I saw him through the window, seizing his horse's mane, and
mounting in his blundering brutal manner, and sidling and backing
away. I thought he was gone, when he came back, calling for a light
for the cigar in his mouth, which he had forgotten. A man in a
dustcoloured dress appeared with what was wanted - I could not have
said from where: whether from the inn yard, or the street, or where
not - and as Drummle leaned down from the saddle and lighted his
cigar and laughed, with a jerk of his head towards the coffee-room
windows, the slouching shoulders and ragged hair of this man, whose
back was towards me, reminded me of Orlick.

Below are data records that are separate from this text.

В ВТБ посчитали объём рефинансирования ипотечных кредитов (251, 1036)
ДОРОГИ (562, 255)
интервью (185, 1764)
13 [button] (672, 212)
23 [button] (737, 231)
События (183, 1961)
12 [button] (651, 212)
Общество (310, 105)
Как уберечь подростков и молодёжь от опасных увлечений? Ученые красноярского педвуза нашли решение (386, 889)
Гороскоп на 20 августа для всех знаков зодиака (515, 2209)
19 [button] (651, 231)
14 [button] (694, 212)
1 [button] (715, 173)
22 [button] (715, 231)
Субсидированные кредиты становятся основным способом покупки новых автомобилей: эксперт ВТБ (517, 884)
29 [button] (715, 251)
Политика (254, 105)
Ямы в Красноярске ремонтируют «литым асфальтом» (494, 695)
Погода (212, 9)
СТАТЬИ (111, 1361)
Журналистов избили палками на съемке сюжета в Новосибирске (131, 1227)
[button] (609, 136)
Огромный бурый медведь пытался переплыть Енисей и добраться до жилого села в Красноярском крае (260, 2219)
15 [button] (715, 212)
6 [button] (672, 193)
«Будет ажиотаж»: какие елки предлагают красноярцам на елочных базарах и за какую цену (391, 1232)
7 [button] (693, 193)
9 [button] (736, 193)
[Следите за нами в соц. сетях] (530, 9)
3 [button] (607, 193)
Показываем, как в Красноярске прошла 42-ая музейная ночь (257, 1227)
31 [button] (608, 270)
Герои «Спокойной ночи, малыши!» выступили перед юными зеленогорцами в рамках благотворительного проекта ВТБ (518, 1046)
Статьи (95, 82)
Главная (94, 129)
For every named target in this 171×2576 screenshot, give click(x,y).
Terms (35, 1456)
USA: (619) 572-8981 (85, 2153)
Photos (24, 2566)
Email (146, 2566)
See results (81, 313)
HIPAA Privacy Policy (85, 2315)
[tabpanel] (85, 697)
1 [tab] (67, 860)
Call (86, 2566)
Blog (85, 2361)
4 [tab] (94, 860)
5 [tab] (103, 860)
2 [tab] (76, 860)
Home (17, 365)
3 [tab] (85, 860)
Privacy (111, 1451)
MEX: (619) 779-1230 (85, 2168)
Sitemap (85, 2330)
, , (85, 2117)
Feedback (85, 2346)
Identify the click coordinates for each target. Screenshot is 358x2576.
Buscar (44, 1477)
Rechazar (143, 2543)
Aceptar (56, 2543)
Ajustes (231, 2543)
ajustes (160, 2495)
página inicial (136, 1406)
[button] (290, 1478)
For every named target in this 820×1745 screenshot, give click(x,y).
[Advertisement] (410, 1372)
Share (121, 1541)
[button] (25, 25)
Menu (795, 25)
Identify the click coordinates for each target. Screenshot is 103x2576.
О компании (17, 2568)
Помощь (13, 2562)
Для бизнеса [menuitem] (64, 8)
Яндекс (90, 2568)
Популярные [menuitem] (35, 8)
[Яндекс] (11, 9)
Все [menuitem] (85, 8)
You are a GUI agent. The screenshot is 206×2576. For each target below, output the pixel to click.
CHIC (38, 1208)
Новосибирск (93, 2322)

Too heavily out of sorts to care much at the time whether it were
he or no, or after all to touch the breakfast, I washed the weather
and the journey from my face and hands, and went out to the
memorable old house that it would have been so much the better for
me never to have entered, never to have seen.


Chapter 44

In the room where the dressing-table stood, and where the wax
candles burnt on the wall, I found Miss Havisham and Estella; Miss
Havisham seated on a settee near the fire, and Estella on a cushion
at her feet. Estella was knitting, and Miss Havisham was looking
on. They both raised their eyes as I went in, and both saw an
alteration in me. I derived that, from the look they interchanged.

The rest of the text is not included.